- [Task instructions]:
A) Answer these questions from the text on machine learning datasets:
(i) What does the text call one of the hardest problems in Machine Learning?
(ii) Which center runs the UCI Machine Learning Repository?
(iii) What four kinds of Machine Learning problems can users search for in that repository?
B) Carry on the text about machine learning datasets, starting after its last sentence.

Machine Learning Datasets to build your own projects
The best machine learning data sets and their corresponding repositories in one single page!
One of the hardest problems in Machine Learning is finding data that suits the project/application that we want to build. If this field has one weakness is that without data we can’t do anything.
This category is dedicated to providing various resources where data sets can be obtained, so that you can start building your own projects or using pre-made data sets to learn!
University of Irvine – California UCI Machine Learning Repository
The centre for Machine Learning and Intelligent systems from the University of Irvine, California, has an amazing repository of data sets divided in different categories. This repository, known as the UCI Machine Learning Repository, allows you to search for specific Machine Learning problems like classification, regression, clustering, or time series analysis. Also, each of the ML data sets is categorised according to the nature of their data: from financial to medical, business, or game data sets.

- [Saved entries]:
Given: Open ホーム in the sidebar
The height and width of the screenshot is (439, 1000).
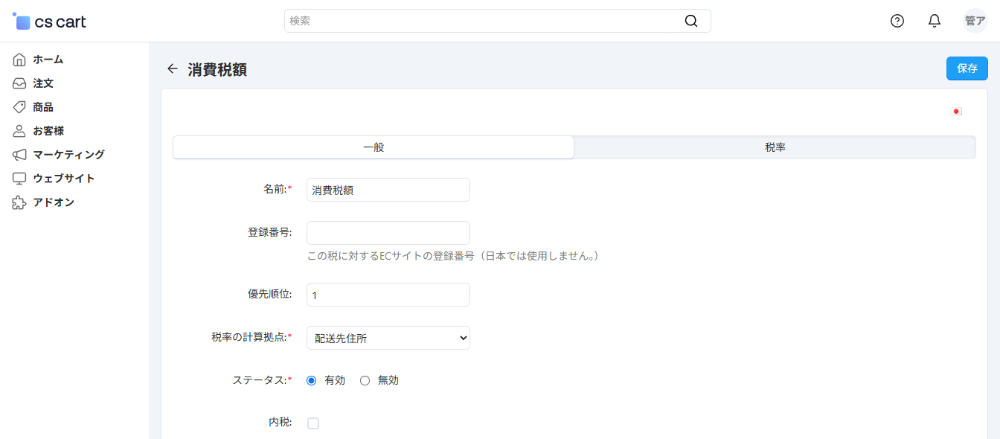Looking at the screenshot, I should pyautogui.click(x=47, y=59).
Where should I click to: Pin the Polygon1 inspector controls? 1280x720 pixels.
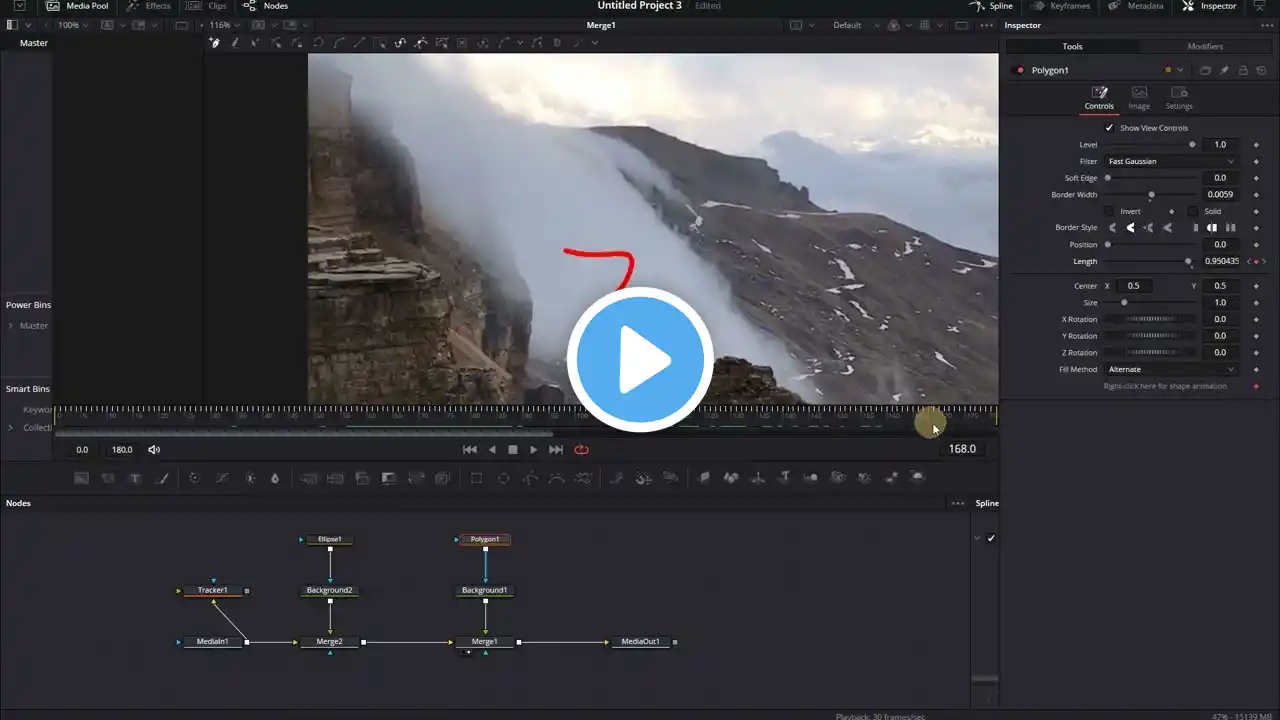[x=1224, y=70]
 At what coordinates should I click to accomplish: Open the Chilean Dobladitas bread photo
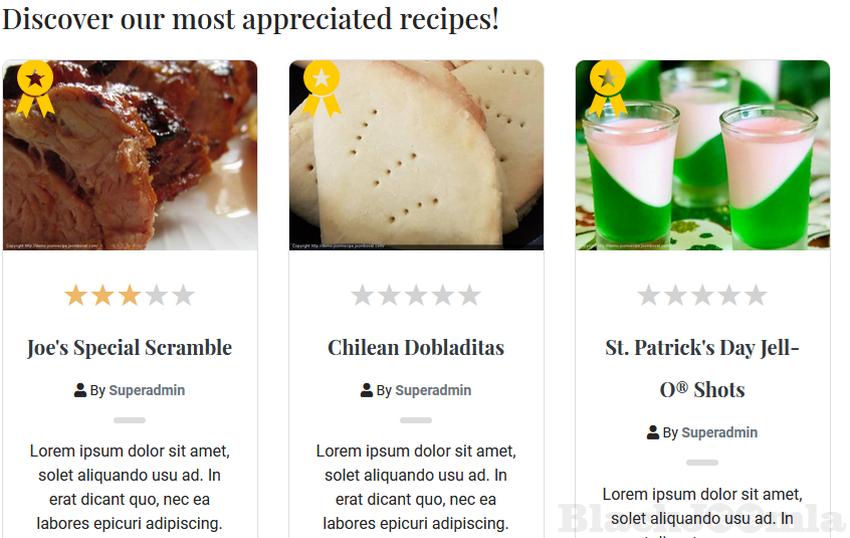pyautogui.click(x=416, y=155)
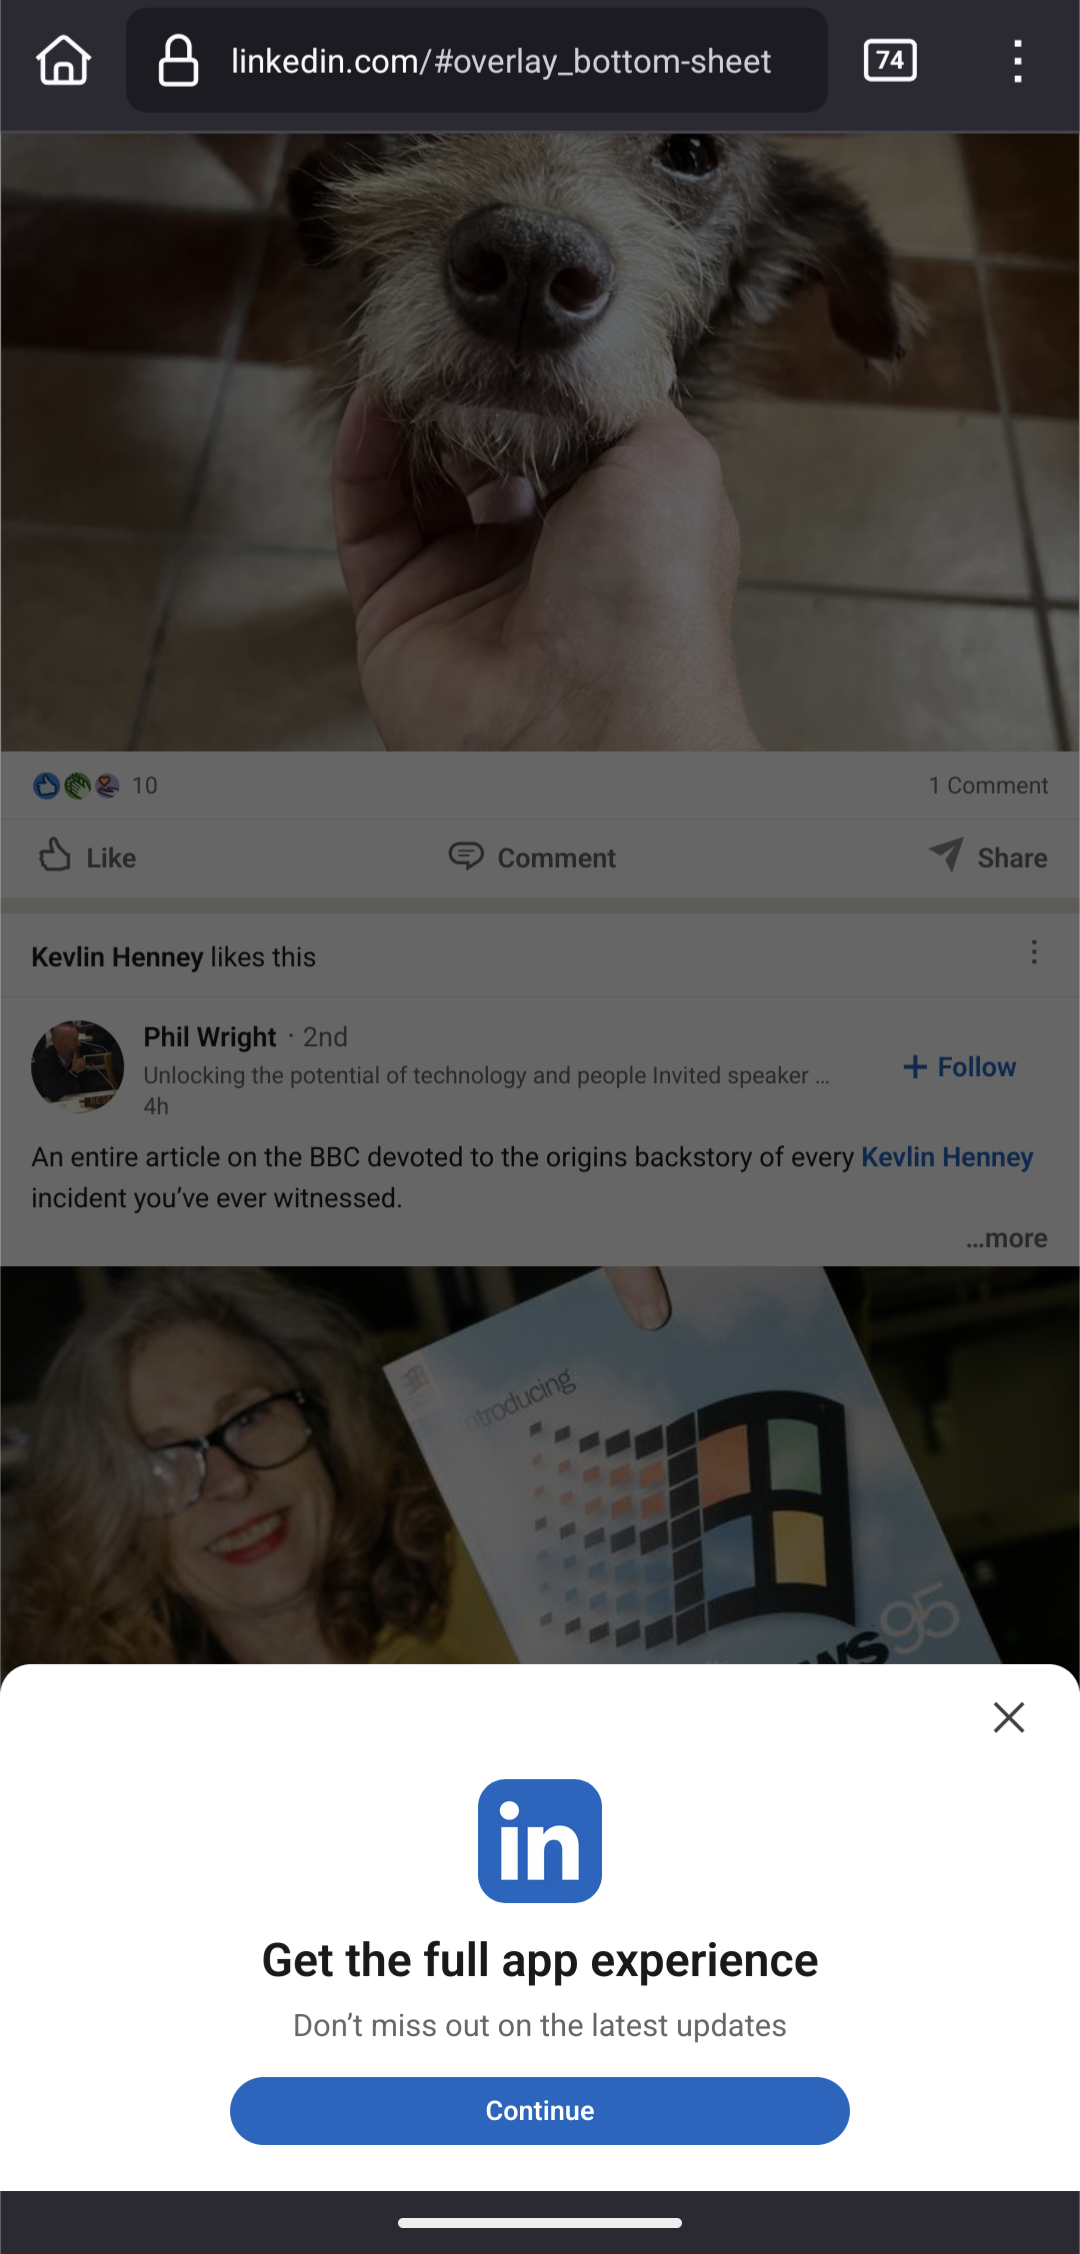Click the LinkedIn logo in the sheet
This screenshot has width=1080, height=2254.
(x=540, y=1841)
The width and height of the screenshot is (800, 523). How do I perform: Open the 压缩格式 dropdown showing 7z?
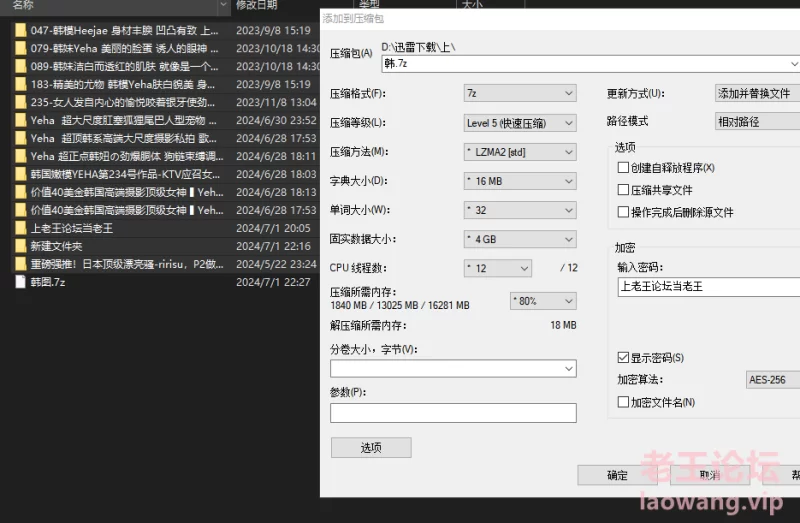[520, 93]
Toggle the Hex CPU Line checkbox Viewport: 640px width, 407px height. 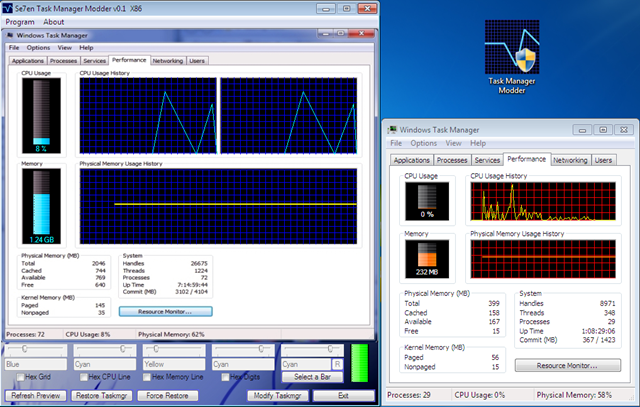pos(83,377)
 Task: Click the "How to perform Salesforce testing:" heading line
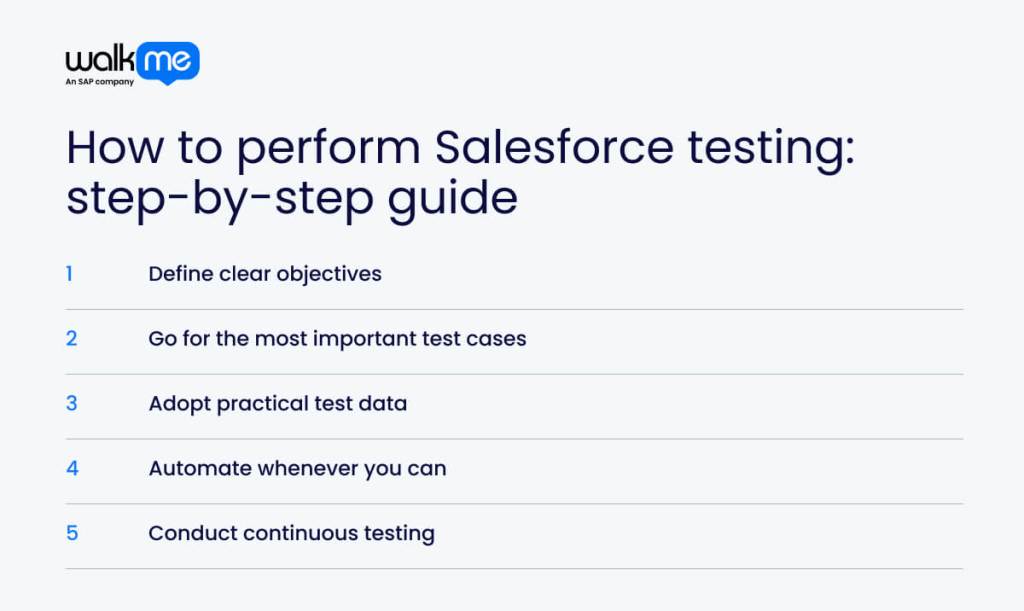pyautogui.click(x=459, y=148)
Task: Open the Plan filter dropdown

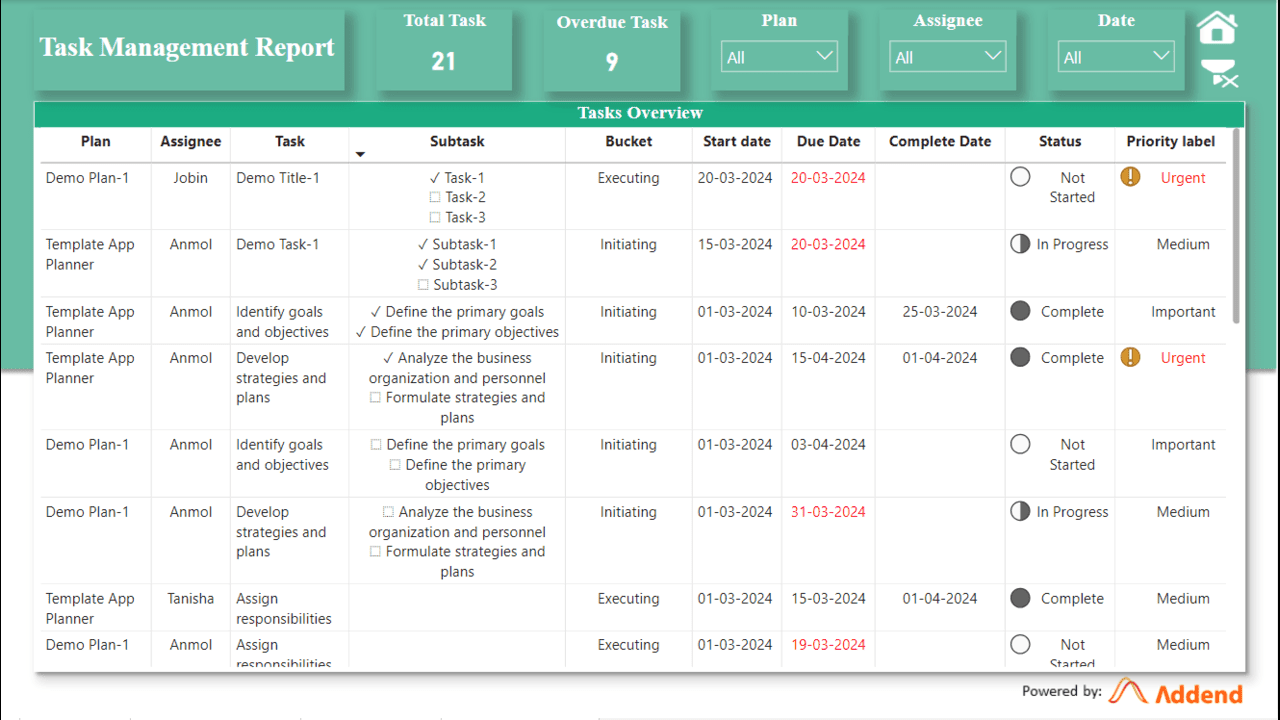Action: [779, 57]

- [Answers to the problems]:
A)
(i) Finding data that suits the project or application we want to build.
(ii) The centre for Machine Learning and Intelligent systems from the University of Irvine, California.
(iii) Classification, regression, clustering, and time series analysis.

B)
It is a great resource to find data sets to play around and build projects to improve your data science and Machine Learning knowledge, as each data set is described, and its procedente clarified. Enjoy the UCI Dataset Repo!
Google Dataset Search
Google recently put at our disposal a huge engine dedicated to looking Data Sets. This engine, similar to the normal google search, can be filtered to specify our needs: looking for open data-sets, filter the format you want, the topic, and much more.
Each result includes a description of the data set, along with references to previous works where it has been used, and various links to the possible download options. This search console is supposed to grant access to the widest group of data in the world: 25M data-sets. Google does this by using an indexing scheme similar to what their normal search console uses, so it does not curate the data-sets in any way. You can find more information on this tool on Google’s blog.
Video game, Anime, and Manga Data Sets
LionBridge has put together a very cool repository/post of manga, anime, and video game data sets for Machine Learning. There are 25 data sets in this repository that are fun, briefly described in the article, and mostly in English.
There are image data sets, review data sets, and data sets of game genre classification with descriptions about the games, tittles, and other cool information. As a lot of these data sets contain non-structured data, they might be harder to use than a normal table-like data set, however we deeply encourage you to take a look if you are a bit nerdy like us!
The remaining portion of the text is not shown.